- **Exercise instructions**
Your answer should be an exact copy of the data.

(Data extracted from a collection)
* * * * * * * * *
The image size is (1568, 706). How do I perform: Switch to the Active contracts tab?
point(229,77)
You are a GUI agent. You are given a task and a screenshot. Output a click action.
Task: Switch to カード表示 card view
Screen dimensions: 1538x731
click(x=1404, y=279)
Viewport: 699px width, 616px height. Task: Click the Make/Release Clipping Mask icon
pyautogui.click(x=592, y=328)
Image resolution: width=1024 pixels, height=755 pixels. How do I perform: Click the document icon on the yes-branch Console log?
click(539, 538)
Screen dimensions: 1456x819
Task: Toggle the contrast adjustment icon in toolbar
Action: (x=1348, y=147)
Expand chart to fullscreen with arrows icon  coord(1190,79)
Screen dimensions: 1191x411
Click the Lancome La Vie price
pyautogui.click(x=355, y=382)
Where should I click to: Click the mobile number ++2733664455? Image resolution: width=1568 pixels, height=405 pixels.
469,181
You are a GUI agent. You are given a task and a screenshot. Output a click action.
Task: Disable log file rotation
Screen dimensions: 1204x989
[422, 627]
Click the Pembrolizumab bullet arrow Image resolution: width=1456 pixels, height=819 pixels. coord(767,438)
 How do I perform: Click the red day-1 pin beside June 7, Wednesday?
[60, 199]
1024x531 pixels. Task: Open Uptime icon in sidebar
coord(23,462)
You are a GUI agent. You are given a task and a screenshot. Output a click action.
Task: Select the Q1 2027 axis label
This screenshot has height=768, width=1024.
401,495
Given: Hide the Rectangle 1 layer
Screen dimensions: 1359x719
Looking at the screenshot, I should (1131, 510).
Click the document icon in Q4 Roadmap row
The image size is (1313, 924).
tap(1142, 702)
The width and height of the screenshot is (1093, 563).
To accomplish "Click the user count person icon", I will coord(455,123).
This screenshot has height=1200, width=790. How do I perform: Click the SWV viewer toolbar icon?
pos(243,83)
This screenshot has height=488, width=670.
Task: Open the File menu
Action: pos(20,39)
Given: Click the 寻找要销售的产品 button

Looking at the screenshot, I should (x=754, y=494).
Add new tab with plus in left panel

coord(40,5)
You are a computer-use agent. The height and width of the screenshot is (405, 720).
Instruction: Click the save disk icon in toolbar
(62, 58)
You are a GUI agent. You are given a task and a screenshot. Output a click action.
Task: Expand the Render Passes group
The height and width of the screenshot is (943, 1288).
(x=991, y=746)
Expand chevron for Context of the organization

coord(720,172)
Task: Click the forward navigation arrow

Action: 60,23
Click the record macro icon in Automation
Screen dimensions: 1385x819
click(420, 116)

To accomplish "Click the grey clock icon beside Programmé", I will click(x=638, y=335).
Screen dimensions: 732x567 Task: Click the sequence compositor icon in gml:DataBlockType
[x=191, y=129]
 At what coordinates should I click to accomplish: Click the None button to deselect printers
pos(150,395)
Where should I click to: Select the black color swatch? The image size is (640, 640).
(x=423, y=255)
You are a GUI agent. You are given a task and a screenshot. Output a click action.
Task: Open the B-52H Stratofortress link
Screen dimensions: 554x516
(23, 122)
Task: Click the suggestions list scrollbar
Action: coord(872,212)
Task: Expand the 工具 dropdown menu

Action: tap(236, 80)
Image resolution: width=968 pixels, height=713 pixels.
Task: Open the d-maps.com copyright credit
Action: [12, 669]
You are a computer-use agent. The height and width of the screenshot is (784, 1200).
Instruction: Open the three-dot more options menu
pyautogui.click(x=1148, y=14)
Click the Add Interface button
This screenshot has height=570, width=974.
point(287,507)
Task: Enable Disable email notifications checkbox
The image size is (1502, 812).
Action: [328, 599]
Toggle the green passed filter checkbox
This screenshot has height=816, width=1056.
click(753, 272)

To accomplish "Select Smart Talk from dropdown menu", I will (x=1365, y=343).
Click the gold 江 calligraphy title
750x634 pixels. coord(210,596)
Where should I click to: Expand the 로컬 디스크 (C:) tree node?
* * * * * * * * *
- **Output of the task**
The image size is (1568, 706). How do I perform: Switch to the Active contracts tab?
point(229,77)
You are a GUI agent. You are given a task and a screenshot. Output a click action.
Task: Switch to カード表示 card view
Screen dimensions: 1538x731
click(x=1404, y=279)
Viewport: 699px width, 616px height. Task: Click the Make/Release Clipping Mask icon
pyautogui.click(x=592, y=328)
Image resolution: width=1024 pixels, height=755 pixels. How do I perform: Click the document icon on the yes-branch Console log?
click(539, 538)
Screen dimensions: 1456x819
Task: Toggle the contrast adjustment icon in toolbar
Action: (x=1348, y=147)
Expand chart to fullscreen with arrows icon  coord(1190,79)
Screen dimensions: 1191x411
Click the Lancome La Vie price
pyautogui.click(x=355, y=382)
Where should I click to: Click the mobile number ++2733664455? Image resolution: width=1568 pixels, height=405 pixels.
469,181
You are a GUI agent. You are given a task and a screenshot. Output a click action.
Task: Disable log file rotation
Screen dimensions: 1204x989
[422, 627]
Click the Pembrolizumab bullet arrow Image resolution: width=1456 pixels, height=819 pixels. coord(767,438)
 How do I perform: Click the red day-1 pin beside June 7, Wednesday?
[60, 199]
1024x531 pixels. Task: Open Uptime icon in sidebar
coord(23,462)
You are a GUI agent. You are given a task and a screenshot. Output a click action.
Task: Select the Q1 2027 axis label
This screenshot has height=768, width=1024.
401,495
Given: Hide the Rectangle 1 layer
Screen dimensions: 1359x719
Looking at the screenshot, I should (1131, 510).
Click the document icon in Q4 Roadmap row
The image size is (1313, 924).
tap(1142, 702)
The width and height of the screenshot is (1093, 563).
To accomplish "Click the user count person icon", I will coord(455,123).
This screenshot has height=1200, width=790. How do I perform: Click the SWV viewer toolbar icon?
pos(243,83)
This screenshot has height=488, width=670.
Task: Open the File menu
Action: pos(20,39)
Given: Click the 寻找要销售的产品 button

Looking at the screenshot, I should (x=754, y=494).
Add new tab with plus in left panel

coord(40,5)
You are a computer-use agent. The height and width of the screenshot is (405, 720).
Instruction: Click the save disk icon in toolbar
(62, 58)
You are a GUI agent. You are given a task and a screenshot. Output a click action.
Task: Expand the Render Passes group
The height and width of the screenshot is (943, 1288).
(x=991, y=746)
Expand chevron for Context of the organization

coord(720,172)
Task: Click the forward navigation arrow

Action: 60,23
Click the record macro icon in Automation
Screen dimensions: 1385x819
click(420, 116)

To accomplish "Click the grey clock icon beside Programmé", I will click(x=638, y=335).
Screen dimensions: 732x567 Task: Click the sequence compositor icon in gml:DataBlockType
[x=191, y=129]
 At what coordinates should I click to accomplish: Click the None button to deselect printers
pos(150,395)
Where should I click to: Select the black color swatch? The image size is (640, 640).
(x=423, y=255)
You are a GUI agent. You are given a task and a screenshot. Output a click action.
Task: Open the B-52H Stratofortress link
Screen dimensions: 554x516
(23, 122)
Task: Click the suggestions list scrollbar
Action: coord(872,212)
Task: Expand the 工具 dropdown menu

Action: tap(236, 80)
Image resolution: width=968 pixels, height=713 pixels.
Task: Open the d-maps.com copyright credit
Action: [12, 669]
You are a computer-use agent. The height and width of the screenshot is (784, 1200).
Instruction: Open the three-dot more options menu
pyautogui.click(x=1148, y=14)
Click the Add Interface button
This screenshot has height=570, width=974.
point(287,507)
Task: Enable Disable email notifications checkbox
The image size is (1502, 812).
Action: [328, 599]
Toggle the green passed filter checkbox
This screenshot has height=816, width=1056.
click(753, 272)

To accomplish "Select Smart Talk from dropdown menu", I will (x=1365, y=343).
Click the gold 江 calligraphy title
750x634 pixels. coord(210,596)
Where should I click to: Expand the 로컬 디스크 (C:) tree node?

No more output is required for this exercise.